Make.py

Copyright 2021 Brian Davis - CC-BY-NC-SA

In a number of cases I've needed to distribute a python application to computers that might not have python installed. There are numerous tools and methods for this. Py2Exe fit my use case for a time but more recently PyInstaller has been a better fit, producing executables for multiple platforms and with more options for including resources.

Why not use X?

Setuptools/distools have never made sense to me and don't target bundling the interpreter with the source files (AFAIKT). I looked into using Cython, which does have a mode for including the python interpreter but it is more finicky, requiring a full build environment on any platform you wish to distribute to.

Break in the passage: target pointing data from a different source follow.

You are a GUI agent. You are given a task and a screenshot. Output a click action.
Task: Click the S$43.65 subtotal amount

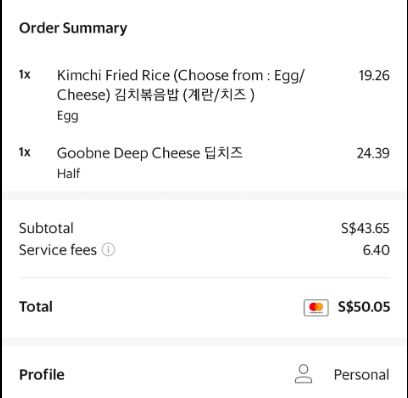[365, 228]
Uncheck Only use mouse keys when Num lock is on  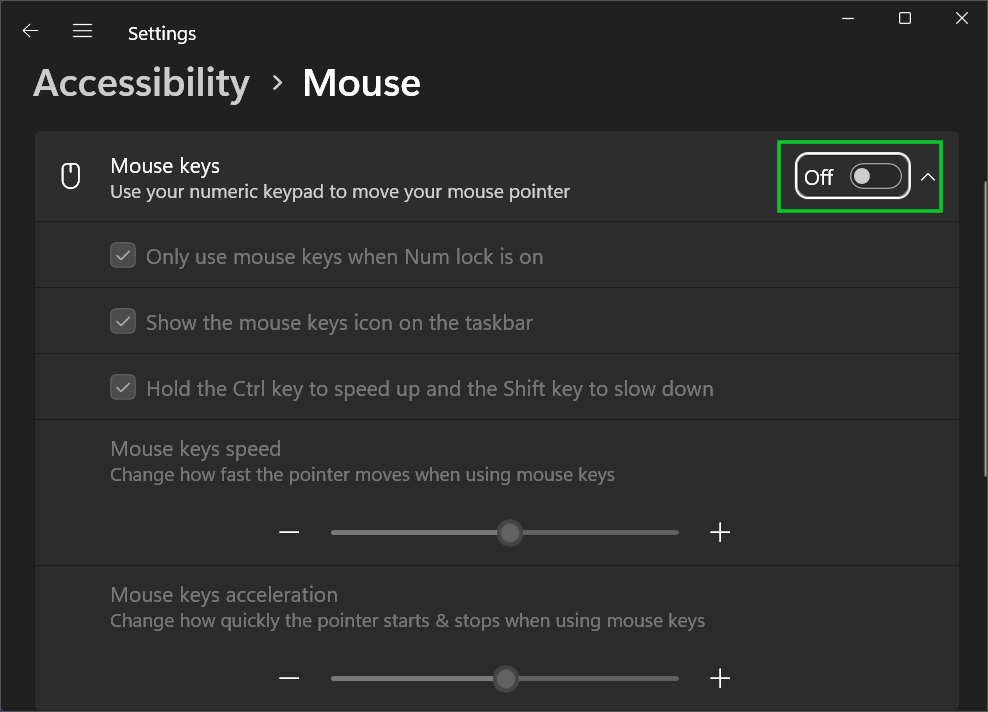click(x=122, y=255)
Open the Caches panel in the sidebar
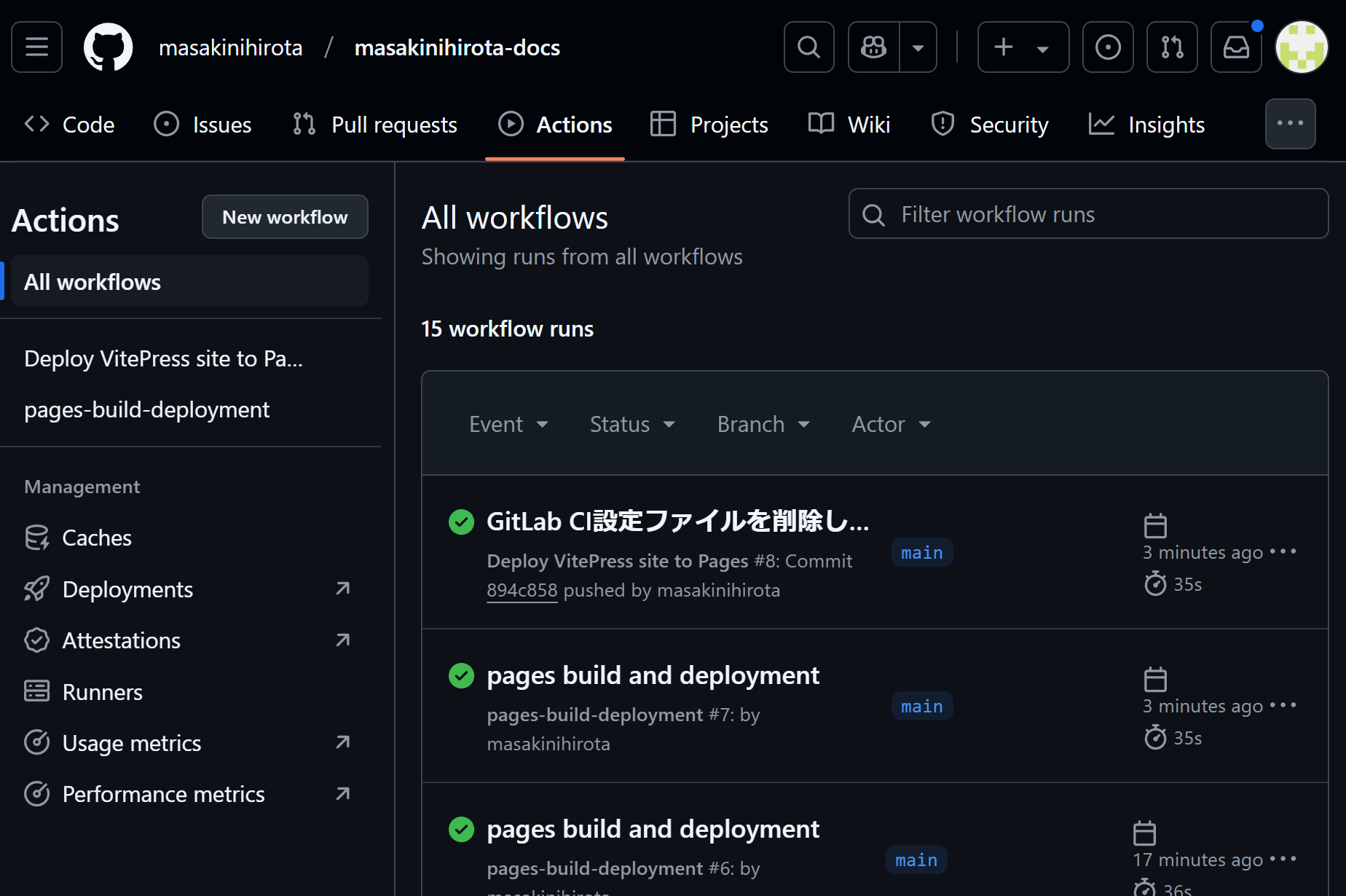1346x896 pixels. click(96, 538)
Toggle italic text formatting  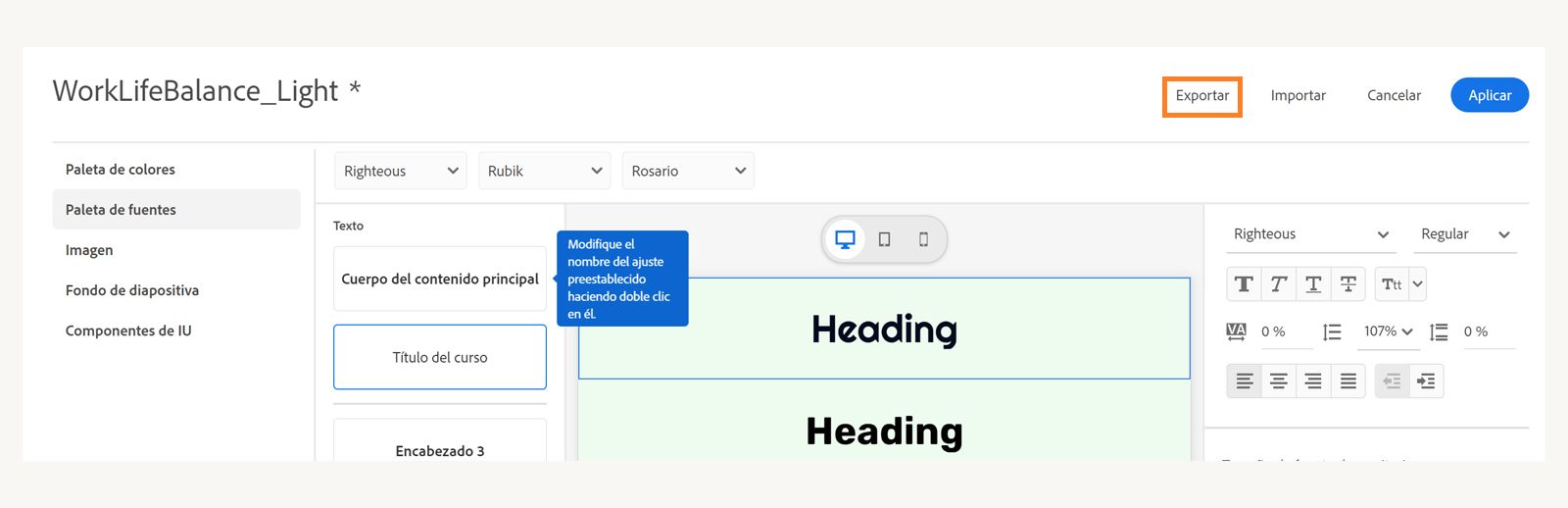[1279, 284]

As far as automating the build and packaging, there's always some steps outside the build tool that need to be done. Copying in resources that were hard to include, zipping up the final package with the proper naming scheme, writing out the changelog, etc. To make these steps automatic and hence repeatable I tried shell scripts and makefiles. Both could do the job but at the end of the day, I write python mainly because I like writing python. I find it pleasant to work with. Might as well use it for anything it's good for and it's actually pretty good at this kind of thing.

Repeatible Builds

Another thing I wanted was to provide a repository tag to the build script and have it produce a byte-for-byte identical artifact every time. That was surprisingly hard but a python build script made it easier.

Build VMs

I do have to run this process on every platform I want to distribute to, which means I need a working python development evironment on each operating system. I use VirtualBox for that.

Annotated Code

I'm going to present a complete example make.py script here with comments as the annotations.

import os           # various shell related things and of course os.path
import shutil as sh
import subprocess as sub    # calling out to subprocesses is easy with Python3
import tempfile             # a temporary folder is used for the build
import datetime             # See below notes on file timestamps
import time
import zipfile      # I use pyinstallers folder mode but like to zip that up. Users must
                    # extract it to install but that the only step.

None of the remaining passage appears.